An LLM is trained on a wide distribution of data. "Just asking" it to not make mistakes makes it more likely to sample the part of the distribution that contains no mistakes.
Doesn’t that predispose that it knows which parts of the distribution do and don’t have mistakes, and therefore that it knowingly makes mistakes unless you ask it not to? That doesn’t seem right to me and I’d be really surprised if this actually makes it stop hallucinating - seems more like something you’d put in the prompt without knowing why because it “seems to” produce better output (i.e. cargo cult prompt engineering).
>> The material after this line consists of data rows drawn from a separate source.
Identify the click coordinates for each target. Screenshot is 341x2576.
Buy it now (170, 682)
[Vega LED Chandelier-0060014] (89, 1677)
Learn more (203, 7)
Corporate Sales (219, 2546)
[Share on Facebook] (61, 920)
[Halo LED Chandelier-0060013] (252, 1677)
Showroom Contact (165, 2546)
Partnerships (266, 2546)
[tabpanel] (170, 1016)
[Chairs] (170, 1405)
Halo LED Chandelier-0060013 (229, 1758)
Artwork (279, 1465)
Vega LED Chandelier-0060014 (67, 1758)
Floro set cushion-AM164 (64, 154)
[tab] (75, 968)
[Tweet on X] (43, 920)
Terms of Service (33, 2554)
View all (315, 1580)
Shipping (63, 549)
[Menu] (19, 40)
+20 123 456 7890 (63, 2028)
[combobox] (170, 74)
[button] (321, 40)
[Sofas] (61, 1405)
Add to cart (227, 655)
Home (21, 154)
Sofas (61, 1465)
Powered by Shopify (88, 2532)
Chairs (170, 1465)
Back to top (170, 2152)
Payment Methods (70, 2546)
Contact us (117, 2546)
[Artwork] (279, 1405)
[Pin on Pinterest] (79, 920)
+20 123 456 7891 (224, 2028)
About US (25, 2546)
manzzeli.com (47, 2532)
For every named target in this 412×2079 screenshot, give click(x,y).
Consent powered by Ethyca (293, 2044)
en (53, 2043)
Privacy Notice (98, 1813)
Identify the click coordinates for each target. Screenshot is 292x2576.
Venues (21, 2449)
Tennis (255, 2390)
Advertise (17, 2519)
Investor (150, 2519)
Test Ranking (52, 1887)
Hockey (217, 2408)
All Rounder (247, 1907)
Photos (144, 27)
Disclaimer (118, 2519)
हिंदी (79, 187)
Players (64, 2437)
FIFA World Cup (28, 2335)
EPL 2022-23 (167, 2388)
Correctness is something it learns. I've read a few papers about hallucinations, and the jury is still out on whether a model knows when it's hallucinating, if we assume hallucinations are orthogonal to correctness
Now this distinction isn't very useful in the grand scheme of things because in the end the output is wrong anyway, but it doesn't make asking to work along the axis of correctness cargo cult
> Doesn’t that predispose that it knows which parts of the distribution do and don’t have mistakes, and therefore that it knowingly makes mistakes unless you ask it not to?
Of course it does, to the extent it "knows" anything. It replies in a way that's average for the distribution. If you tell it this is an important task and not to make mistakes, it will give you a response that's more like that of someone who's been told this is an important task and not to make mistakes.